● Task to complete
Go through the following data and transcribe exactly the stretch of lines from the one holding "The image size is (1143, 609)." to the one holding "The image size is (1568, 395).", both included.

● Records provided
- - -

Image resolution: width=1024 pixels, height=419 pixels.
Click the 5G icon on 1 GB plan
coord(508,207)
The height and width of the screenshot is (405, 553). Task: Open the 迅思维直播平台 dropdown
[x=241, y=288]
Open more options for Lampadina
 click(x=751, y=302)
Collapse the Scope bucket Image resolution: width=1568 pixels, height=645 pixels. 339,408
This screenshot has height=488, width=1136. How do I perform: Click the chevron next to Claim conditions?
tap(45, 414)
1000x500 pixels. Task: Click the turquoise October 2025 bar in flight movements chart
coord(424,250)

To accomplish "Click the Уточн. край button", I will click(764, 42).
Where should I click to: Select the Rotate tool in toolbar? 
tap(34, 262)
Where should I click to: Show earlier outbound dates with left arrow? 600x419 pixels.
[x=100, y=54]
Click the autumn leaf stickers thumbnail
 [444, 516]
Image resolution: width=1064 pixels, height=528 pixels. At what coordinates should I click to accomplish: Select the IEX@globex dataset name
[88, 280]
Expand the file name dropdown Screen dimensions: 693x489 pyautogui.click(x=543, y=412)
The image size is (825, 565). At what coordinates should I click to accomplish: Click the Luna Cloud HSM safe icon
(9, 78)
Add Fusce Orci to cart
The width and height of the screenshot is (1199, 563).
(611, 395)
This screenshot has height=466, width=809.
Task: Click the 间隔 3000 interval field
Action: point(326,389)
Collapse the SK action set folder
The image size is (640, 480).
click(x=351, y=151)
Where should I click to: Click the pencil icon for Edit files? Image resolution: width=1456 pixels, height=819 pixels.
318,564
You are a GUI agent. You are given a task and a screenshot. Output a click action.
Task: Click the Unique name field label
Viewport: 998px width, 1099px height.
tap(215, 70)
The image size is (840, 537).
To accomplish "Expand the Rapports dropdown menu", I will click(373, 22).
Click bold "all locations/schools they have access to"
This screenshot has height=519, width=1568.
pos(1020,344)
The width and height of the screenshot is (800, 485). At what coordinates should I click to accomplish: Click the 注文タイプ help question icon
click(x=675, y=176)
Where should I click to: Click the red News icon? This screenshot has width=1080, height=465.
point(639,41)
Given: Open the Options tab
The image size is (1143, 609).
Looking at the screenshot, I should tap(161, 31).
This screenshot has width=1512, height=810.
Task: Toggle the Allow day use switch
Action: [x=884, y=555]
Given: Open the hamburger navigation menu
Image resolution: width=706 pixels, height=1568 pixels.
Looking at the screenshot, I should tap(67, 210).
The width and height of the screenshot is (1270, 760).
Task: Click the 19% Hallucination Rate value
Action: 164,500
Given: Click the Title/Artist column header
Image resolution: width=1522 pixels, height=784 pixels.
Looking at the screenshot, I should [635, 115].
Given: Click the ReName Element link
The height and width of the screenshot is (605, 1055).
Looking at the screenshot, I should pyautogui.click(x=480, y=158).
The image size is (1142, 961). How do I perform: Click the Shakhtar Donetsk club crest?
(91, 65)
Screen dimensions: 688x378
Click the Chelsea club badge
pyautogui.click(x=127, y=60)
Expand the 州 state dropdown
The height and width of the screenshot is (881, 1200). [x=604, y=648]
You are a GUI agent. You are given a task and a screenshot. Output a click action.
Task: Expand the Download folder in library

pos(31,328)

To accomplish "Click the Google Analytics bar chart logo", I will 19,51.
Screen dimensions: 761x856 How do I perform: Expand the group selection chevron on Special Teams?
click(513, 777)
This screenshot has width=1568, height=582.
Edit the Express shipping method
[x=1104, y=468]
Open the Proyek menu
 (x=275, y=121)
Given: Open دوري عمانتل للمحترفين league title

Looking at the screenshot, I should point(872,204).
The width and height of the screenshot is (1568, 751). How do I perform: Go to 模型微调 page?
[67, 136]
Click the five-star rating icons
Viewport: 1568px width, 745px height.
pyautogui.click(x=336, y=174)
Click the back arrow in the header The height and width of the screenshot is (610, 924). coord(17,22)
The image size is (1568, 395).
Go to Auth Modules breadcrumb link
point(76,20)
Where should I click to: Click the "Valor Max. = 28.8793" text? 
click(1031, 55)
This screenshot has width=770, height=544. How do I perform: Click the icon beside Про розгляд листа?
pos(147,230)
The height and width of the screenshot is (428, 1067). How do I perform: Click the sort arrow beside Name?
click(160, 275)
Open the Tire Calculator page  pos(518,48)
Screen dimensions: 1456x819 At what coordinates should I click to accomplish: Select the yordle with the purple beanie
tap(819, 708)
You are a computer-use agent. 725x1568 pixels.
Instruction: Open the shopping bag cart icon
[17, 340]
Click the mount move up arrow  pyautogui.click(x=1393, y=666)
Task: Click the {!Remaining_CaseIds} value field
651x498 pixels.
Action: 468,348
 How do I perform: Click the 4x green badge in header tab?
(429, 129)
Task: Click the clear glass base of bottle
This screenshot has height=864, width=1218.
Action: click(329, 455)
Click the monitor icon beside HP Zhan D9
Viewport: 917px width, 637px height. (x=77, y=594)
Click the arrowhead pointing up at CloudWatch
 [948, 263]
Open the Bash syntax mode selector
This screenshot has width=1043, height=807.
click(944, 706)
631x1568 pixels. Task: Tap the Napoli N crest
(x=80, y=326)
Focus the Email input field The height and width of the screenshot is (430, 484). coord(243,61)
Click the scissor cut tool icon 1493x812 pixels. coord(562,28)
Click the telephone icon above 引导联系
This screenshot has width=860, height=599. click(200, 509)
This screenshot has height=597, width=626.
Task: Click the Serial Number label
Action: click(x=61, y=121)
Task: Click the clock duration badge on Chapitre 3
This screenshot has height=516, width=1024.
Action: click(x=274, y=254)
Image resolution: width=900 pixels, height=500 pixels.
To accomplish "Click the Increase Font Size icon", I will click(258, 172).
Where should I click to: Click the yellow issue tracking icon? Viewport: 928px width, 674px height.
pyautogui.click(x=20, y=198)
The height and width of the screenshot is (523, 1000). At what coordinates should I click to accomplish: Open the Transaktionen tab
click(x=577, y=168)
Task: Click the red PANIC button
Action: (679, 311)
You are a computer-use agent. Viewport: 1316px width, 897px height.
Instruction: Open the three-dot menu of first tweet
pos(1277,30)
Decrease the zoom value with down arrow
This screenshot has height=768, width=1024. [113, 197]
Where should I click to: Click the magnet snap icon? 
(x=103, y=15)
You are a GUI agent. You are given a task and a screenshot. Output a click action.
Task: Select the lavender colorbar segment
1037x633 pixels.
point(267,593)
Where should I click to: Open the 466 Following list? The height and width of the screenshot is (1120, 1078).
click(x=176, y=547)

- - -

● Solution
The image size is (1143, 609).
Looking at the screenshot, I should tap(161, 31).
This screenshot has width=1512, height=810.
Task: Toggle the Allow day use switch
Action: [x=884, y=555]
Given: Open the hamburger navigation menu
Image resolution: width=706 pixels, height=1568 pixels.
Looking at the screenshot, I should tap(67, 210).
The width and height of the screenshot is (1270, 760).
Task: Click the 19% Hallucination Rate value
Action: 164,500
Given: Click the Title/Artist column header
Image resolution: width=1522 pixels, height=784 pixels.
Looking at the screenshot, I should [635, 115].
Given: Click the ReName Element link
The height and width of the screenshot is (605, 1055).
Looking at the screenshot, I should pyautogui.click(x=480, y=158).
The image size is (1142, 961). How do I perform: Click the Shakhtar Donetsk club crest?
(91, 65)
Screen dimensions: 688x378
Click the Chelsea club badge
pyautogui.click(x=127, y=60)
Expand the 州 state dropdown
The height and width of the screenshot is (881, 1200). [x=604, y=648]
You are a GUI agent. You are given a task and a screenshot. Output a click action.
Task: Expand the Download folder in library

pos(31,328)

To accomplish "Click the Google Analytics bar chart logo", I will 19,51.
Screen dimensions: 761x856 How do I perform: Expand the group selection chevron on Special Teams?
click(513, 777)
This screenshot has width=1568, height=582.
Edit the Express shipping method
[x=1104, y=468]
Open the Proyek menu
 (x=275, y=121)
Given: Open دوري عمانتل للمحترفين league title

Looking at the screenshot, I should point(872,204).
The width and height of the screenshot is (1568, 751). How do I perform: Go to 模型微调 page?
[67, 136]
Click the five-star rating icons
Viewport: 1568px width, 745px height.
pyautogui.click(x=336, y=174)
Click the back arrow in the header The height and width of the screenshot is (610, 924). coord(17,22)
The image size is (1568, 395).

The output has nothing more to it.